Global mining giant Rio Tinto yesterday said Australia’s wild weather had seen first-quarter iron ore output shrink 3 percent from a year earlier and steelmaking coal slump 12 percent.
The Anglo-Australian firm said production had dropped sharply, as Australia’s north was hit by record flooding and tropical cyclones hammered the vast continent’s east and west coasts.
“Our Australian coal, iron ore, uranium and alumina operations were affected by the extreme weather in the first quarter, but most are recovering and are benefiting from continued strong prices,” chief executive Tom Albanese said.
IRON ORE
Global iron ore fell three percent from the first quarter of last year to 42 million tonnes — a 16 percent plunge on the previous record-breaking quarter as cyclones and flooding struck the mineral-rich Pilbara region.
“The impact of three tropical cyclones and additional tropical low depression systems caused out-loading operations to be suspended several times during the quarter, with the resultant loss of approximately nine shipping days,” Rio said in its first-quarter operations report.
“Severe monsoonal rains” in coal-mining Queensland state saw coking, or steelmaking, coal output slip 12 percent on-year to 1.6 million tonnes, which was 29 percent lower than the fourth quarter of last year.
Thermal coal, burned to produce electricity, held at a consistent level of 4 million tonnes, with other Australian mines making up the shortfall.
‘FORCE MAJEURE’
Rio had to declare force majeure at all four of its Queensland coal mines after heavy flooding swept the state, swamping tens of thousands of homes and killing more than 30 people.

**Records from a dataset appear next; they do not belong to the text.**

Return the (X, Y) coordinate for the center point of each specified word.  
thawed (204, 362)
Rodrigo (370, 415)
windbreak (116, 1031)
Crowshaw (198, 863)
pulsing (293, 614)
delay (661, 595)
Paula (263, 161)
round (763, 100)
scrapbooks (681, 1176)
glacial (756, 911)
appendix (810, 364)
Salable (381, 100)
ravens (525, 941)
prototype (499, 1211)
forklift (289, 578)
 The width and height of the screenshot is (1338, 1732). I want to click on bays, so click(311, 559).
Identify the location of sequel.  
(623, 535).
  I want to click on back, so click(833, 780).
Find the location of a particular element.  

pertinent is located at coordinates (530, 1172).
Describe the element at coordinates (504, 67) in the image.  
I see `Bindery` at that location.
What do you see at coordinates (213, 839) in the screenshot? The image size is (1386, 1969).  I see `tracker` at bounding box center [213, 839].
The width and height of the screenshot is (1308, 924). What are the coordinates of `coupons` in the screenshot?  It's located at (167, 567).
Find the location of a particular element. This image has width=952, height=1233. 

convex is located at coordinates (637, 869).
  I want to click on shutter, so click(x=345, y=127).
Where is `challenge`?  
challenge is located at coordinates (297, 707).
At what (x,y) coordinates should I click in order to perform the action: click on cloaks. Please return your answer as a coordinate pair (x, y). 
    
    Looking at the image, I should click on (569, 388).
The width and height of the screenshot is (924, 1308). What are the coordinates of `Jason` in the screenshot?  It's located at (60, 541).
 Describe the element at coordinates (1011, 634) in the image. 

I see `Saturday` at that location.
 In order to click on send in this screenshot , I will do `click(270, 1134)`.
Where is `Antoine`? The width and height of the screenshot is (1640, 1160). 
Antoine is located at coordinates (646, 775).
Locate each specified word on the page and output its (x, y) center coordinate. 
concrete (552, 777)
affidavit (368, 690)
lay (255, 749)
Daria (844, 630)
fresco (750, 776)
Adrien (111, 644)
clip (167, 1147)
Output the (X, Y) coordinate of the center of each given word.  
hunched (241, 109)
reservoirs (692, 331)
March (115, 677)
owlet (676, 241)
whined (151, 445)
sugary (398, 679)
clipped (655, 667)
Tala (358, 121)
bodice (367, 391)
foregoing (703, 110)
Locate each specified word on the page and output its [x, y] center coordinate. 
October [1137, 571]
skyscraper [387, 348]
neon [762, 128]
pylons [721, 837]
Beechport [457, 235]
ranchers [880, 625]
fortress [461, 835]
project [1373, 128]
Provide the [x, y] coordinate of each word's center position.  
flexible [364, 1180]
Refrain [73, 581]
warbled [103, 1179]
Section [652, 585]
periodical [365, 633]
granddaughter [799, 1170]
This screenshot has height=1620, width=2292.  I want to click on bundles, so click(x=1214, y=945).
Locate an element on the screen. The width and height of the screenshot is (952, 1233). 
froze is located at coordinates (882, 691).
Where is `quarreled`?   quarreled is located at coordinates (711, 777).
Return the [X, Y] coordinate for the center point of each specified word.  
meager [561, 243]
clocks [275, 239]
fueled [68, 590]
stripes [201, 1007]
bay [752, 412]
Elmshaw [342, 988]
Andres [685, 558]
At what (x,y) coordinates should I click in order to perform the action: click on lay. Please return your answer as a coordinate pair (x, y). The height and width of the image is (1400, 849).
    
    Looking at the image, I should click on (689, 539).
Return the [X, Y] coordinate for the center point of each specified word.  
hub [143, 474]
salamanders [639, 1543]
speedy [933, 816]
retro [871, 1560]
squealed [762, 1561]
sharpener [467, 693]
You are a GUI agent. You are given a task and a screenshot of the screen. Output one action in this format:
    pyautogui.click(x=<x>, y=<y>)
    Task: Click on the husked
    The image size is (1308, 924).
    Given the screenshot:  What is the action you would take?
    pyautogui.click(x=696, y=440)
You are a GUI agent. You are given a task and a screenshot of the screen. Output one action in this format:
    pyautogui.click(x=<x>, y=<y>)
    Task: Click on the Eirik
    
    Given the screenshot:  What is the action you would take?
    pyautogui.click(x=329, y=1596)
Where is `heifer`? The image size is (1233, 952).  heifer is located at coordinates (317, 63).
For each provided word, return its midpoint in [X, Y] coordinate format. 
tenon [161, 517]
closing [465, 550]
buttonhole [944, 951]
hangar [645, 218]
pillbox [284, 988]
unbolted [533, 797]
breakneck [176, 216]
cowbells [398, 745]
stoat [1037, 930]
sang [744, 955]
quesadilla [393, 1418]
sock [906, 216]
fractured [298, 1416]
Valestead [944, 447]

One of the mines remains closed.
Albanese said Rio had successfully taken control of Mozambique-focused coal miner Riversdale and “plan to accelerate the development of these significant tier one coking coal assets.”
It had also expanded iron ore capacity in the Pilbara by 5 million tonnes in the quarter to 225 million tonnes per annum (mtpa). Rio is targeting 333 mtpa by the second half of 2015.
Rio flagged annual iron ore production of 191 million tonnes, 9.3 million tonnes for steelmaking coal and 18.2 million tonnes for thermal coal.